The Reserve Bank of India’s (RBI) tough proposals to curb mis-selling are long overdue. Its clear warning—that customer suitability matters more than commissions earned from subsidiaries or third-party tie-ups—strikes at the heart of a deeply entrenched problem. Even more significant is the proposal for full refunds and compensation in cases of proven mis-selling, along with tighter oversight of advertising and sales practices across banks and non-banking financial companies. Mis-selling of financial products, particularly insurance and mutual funds, has been a persistent menace.
No More Forced Bundling
Consider the numbers: According to the Insurance Regulatory and Development Authority of India’s (Irdai) annual report for FY25, over 120,000 grievances were registered against life insurers. Of these, almost a quarter related to unfair business practices, including mis-selling. That is not a marginal aberration; it is systemic. The damage goes beyond individual losses. Insurance penetration in India continues to stagnate at 3.7% of GDP. When customers feel misled, they retreat from formal financial products altogether. Mis-selling may boost short-term commissions for insurers, banks, and agents, but it erodes long-term trust—the very foundation of financial deepening.
The mutual fund industry has had its own excesses.
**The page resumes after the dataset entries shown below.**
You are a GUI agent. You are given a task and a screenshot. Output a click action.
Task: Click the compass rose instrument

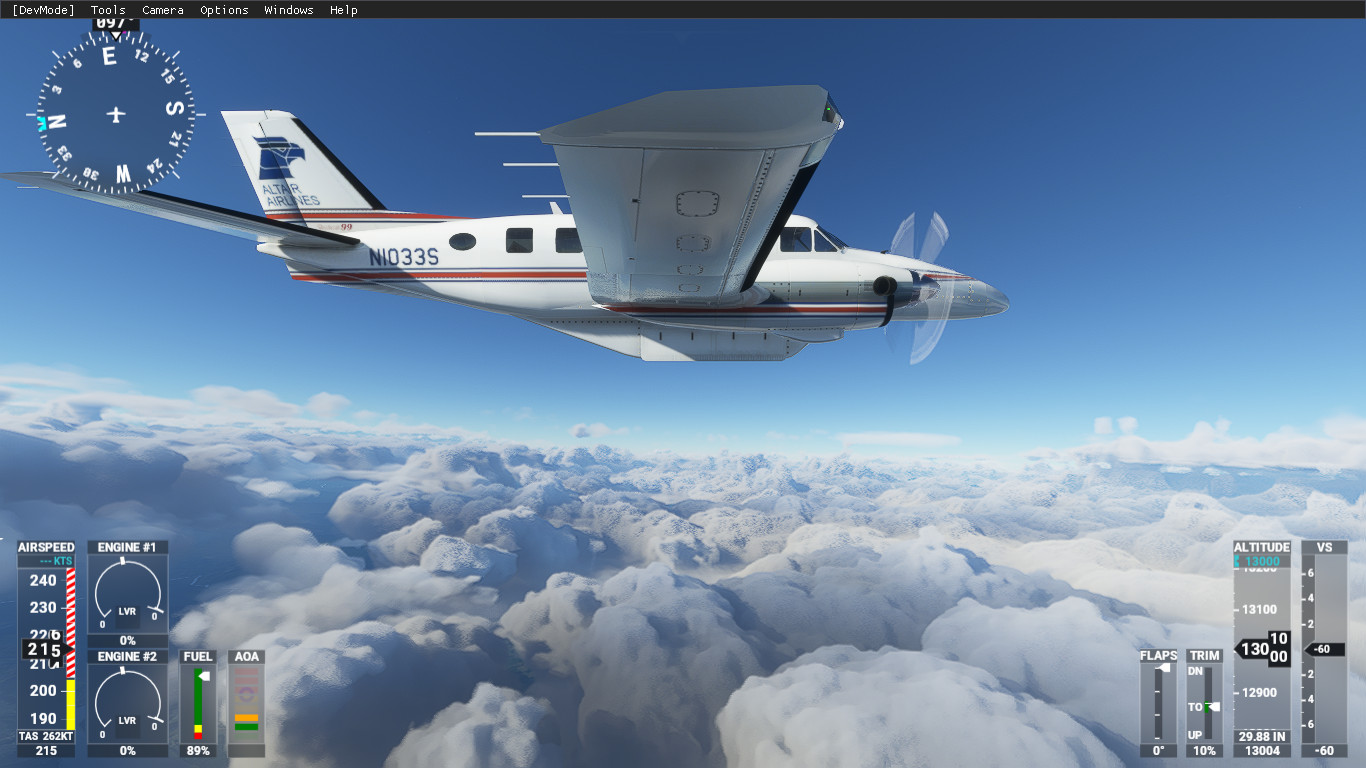coord(113,113)
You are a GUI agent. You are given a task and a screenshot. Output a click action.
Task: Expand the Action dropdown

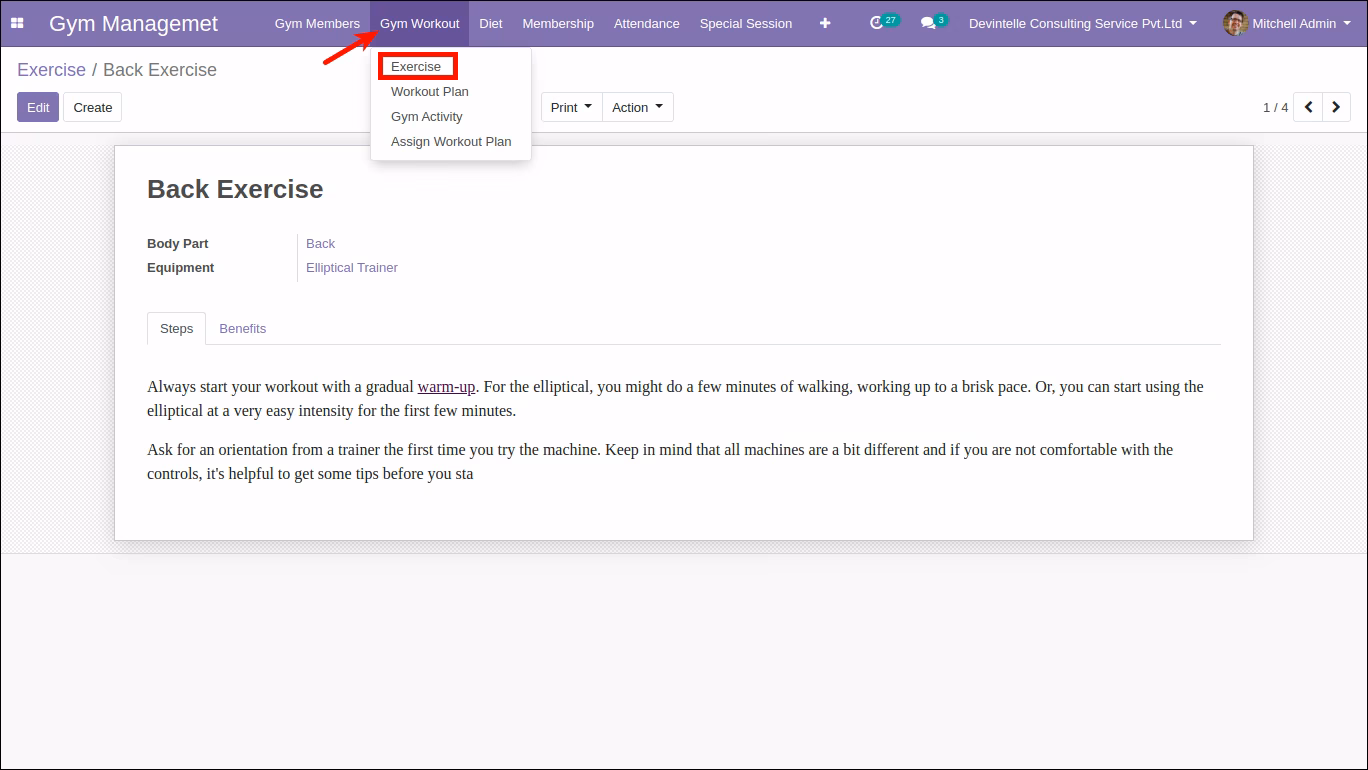click(x=638, y=107)
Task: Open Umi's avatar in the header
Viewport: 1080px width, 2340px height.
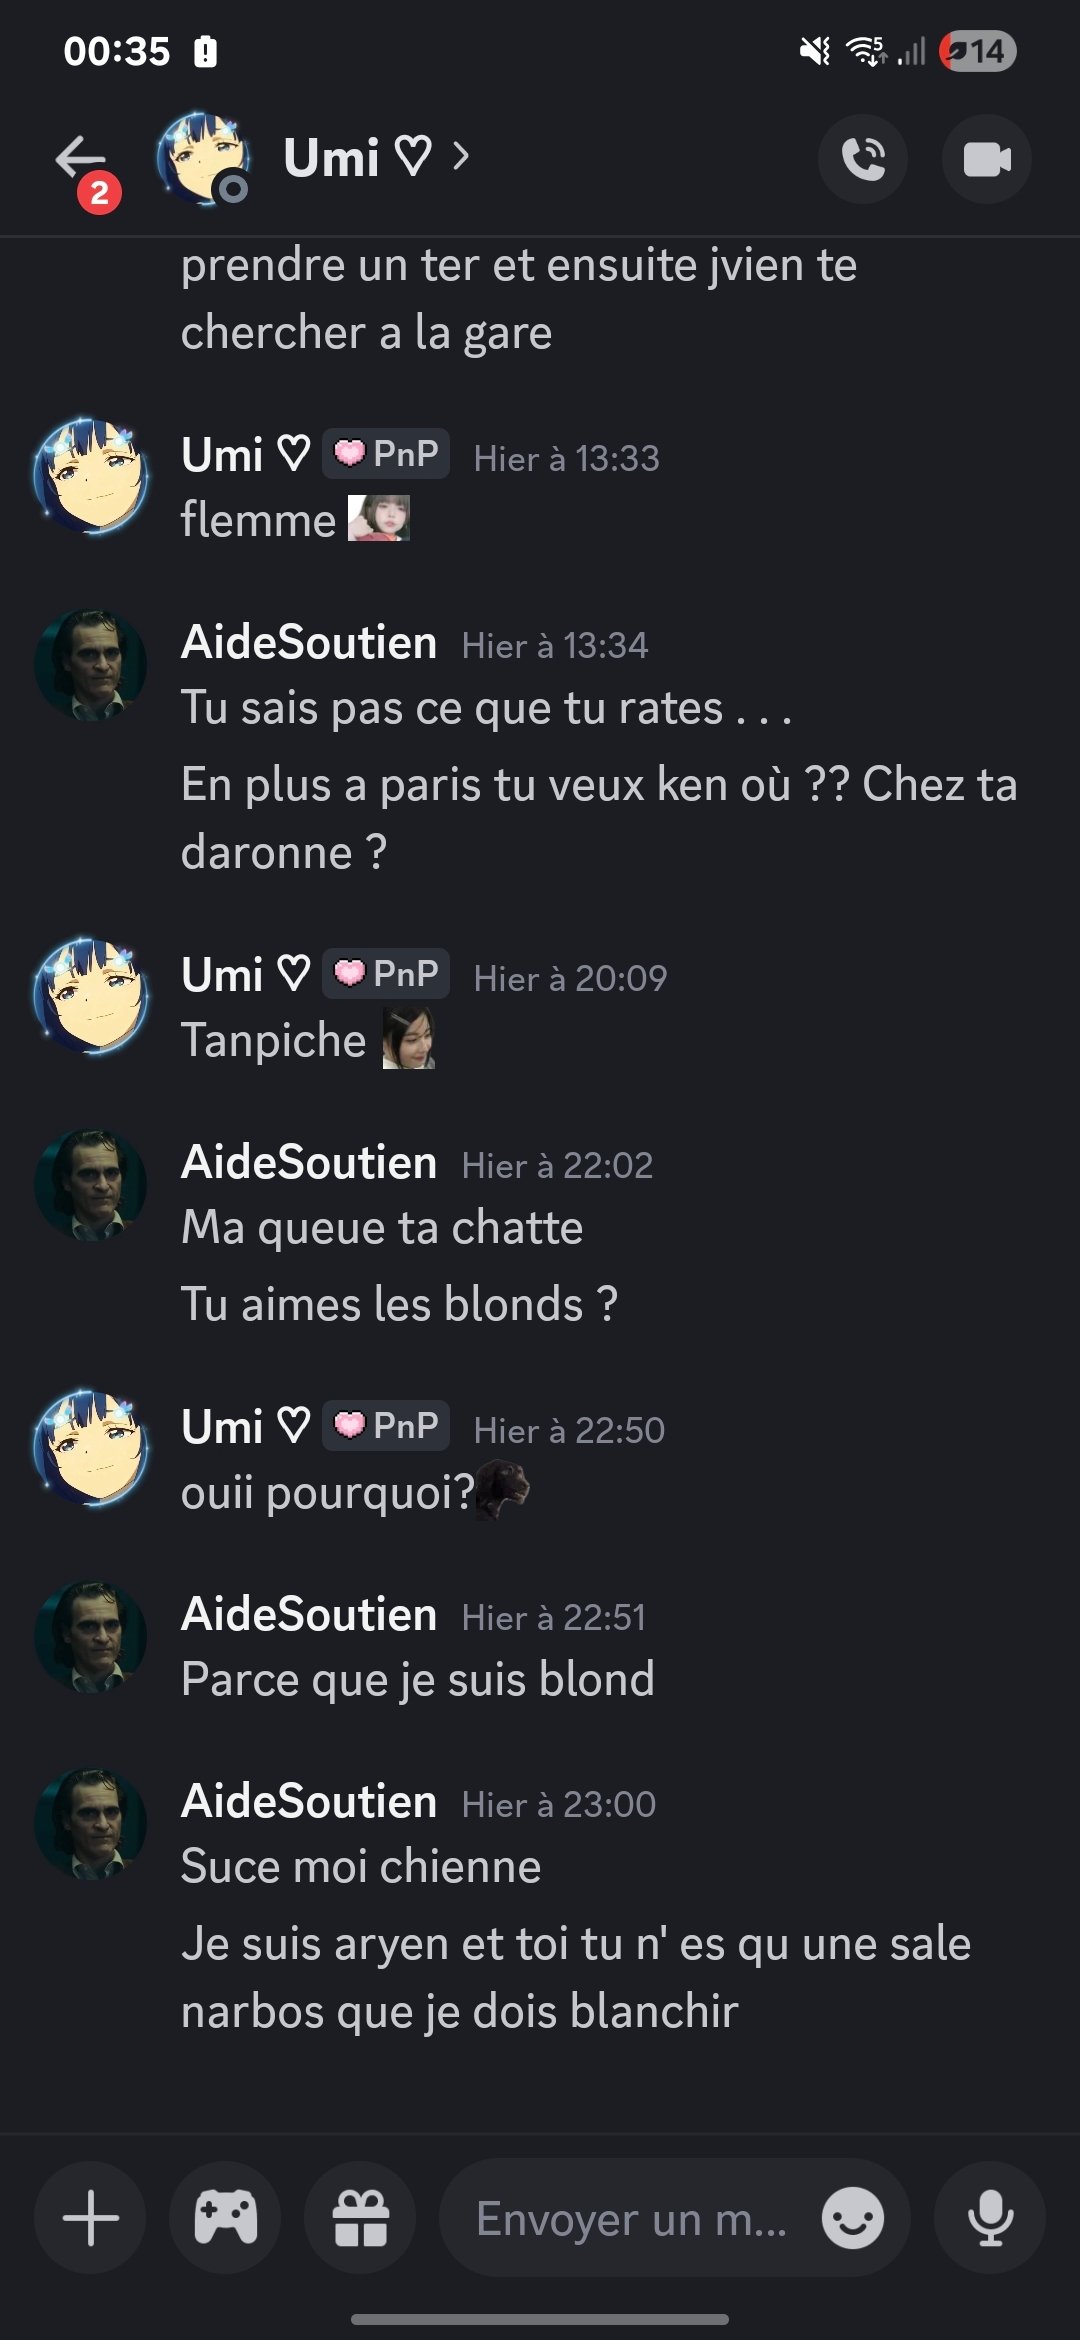Action: 203,159
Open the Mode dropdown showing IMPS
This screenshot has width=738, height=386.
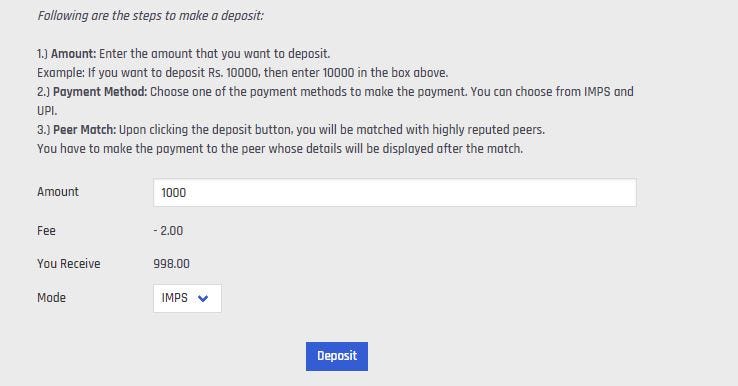(187, 298)
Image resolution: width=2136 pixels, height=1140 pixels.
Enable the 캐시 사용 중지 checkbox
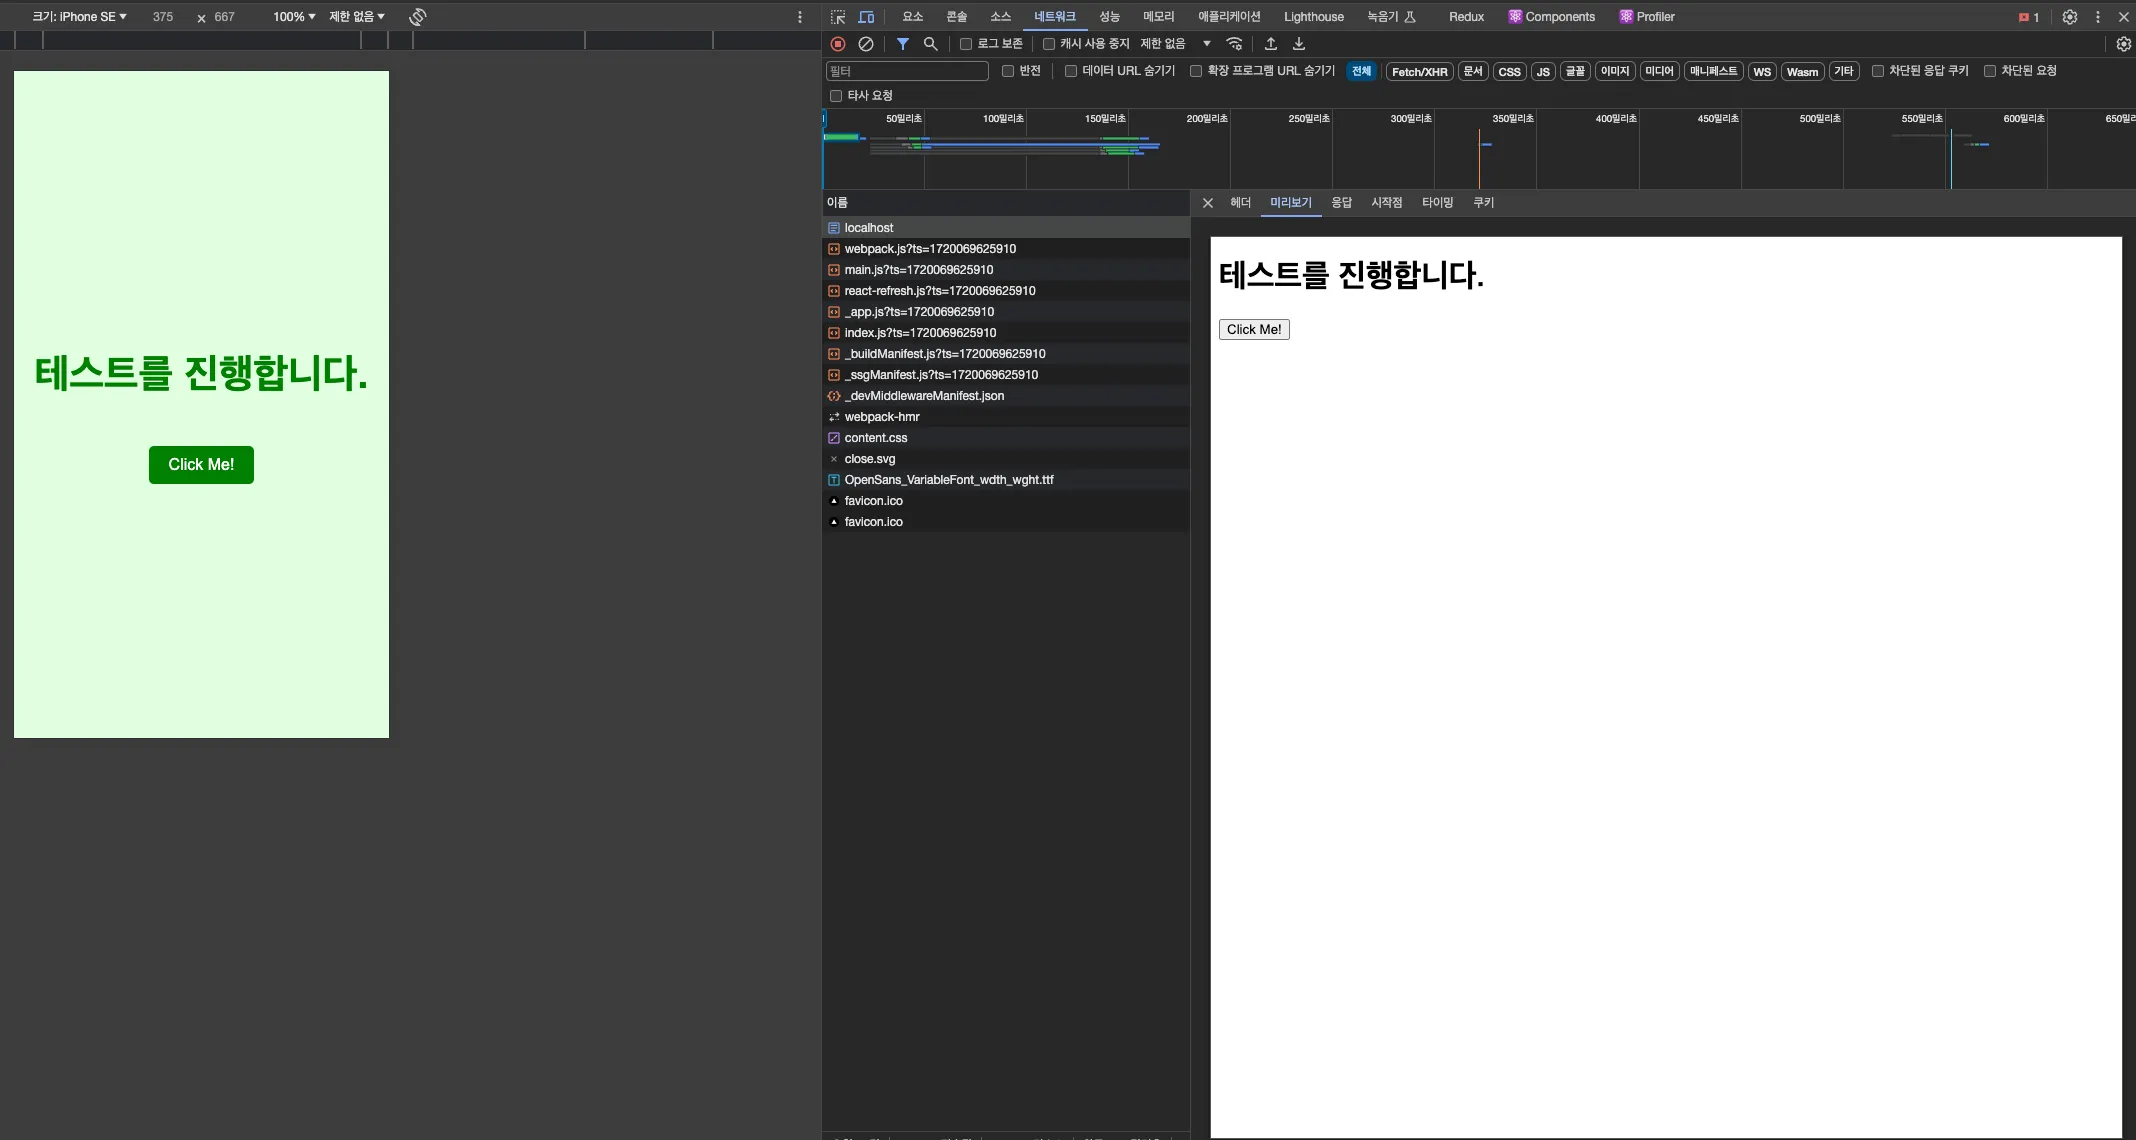tap(1047, 44)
Distributors once aggressively pushed new fund offers (NFOs) by marketing them as “cheaper” than existing schemes because of lower net asset values, leaving some investors holding dozens of overlapping funds. The removal of entry loads and stronger oversight have curbed some of these practices, and mutual fund penetration has risen. But the underlying conflict of incentives has never fully disappeared.
What makes the RBI’s intervention noteworthy is its breadth. It addresses many of the core pressure points in bancassurance. Compulsory bundling—such as linking a home loan to the purchase of an insurance policy—will no longer be permissible. Nor can banks make the purchase of an investment product a condition for sanctioning a loan. Banks will also be barred from funding the purchase of their own or third-party products out of sanctioned loans without explicit consent. If a bank distributes a third-party product, customers must be free to source it from any provider.
Crucially, the RBI has gone further by scrutinising internal sales practices. Competitions among business units that encourage aggressive cross-selling have been flagged as potential breeding grounds for mis-selling. Direct or indirect incentives from third-party providers will be disallowed—which could effectively end the culture of lavish off-site rewards for top agents and distributors.
Ending Aggressive Cultures
Telemarketing calls will be restricted to office hours, and field visits must respect reasonable timing norms. Importantly, the regulator has also recognised modern forms of manipulation. “Dark patterns”—misleading digital design tactics such as pre-ticked boxes, forced add-ons, subscription traps, and artificial scarcity cues—have been explicitly identified. For consumers, especially senior citizens, this could offer meaningful relief. Relationship managers, armed with granular financial data, have often pushed unsuitable products for years.
In December, Finance Minister Nirmala Sitharaman publicly flagged the problem and urged banks to focus on core banking—deposits and lending—rather than aggressive cross-selling. The RBI has now backed that sentiment with strong proposals. The intent is welcome. But the ultimate test will lie in enforcement. Unless incentive structures change and penalties are visible and swift, mis-selling will simply mutate into subtler forms. The RBI has drawn a clear line. It is now incumbent upon banks—and regulators such as Irdai—to ensure it is not blurred in practice.